» **About this task**
In full and without alteration, print the entries.

Dataset entries:
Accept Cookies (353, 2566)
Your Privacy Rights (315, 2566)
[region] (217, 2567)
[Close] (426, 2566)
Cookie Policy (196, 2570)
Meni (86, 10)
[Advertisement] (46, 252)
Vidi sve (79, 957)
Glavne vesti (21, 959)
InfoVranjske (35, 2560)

» **Solution for this problem**
Accept Cookies (353, 2566)
Your Privacy Rights (315, 2566)
[region] (217, 2567)
[Close] (426, 2566)
Cookie Policy (196, 2570)
Meni (86, 10)
[Advertisement] (46, 252)
Vidi sve (79, 957)
Glavne vesti (21, 959)
InfoVranjske (35, 2560)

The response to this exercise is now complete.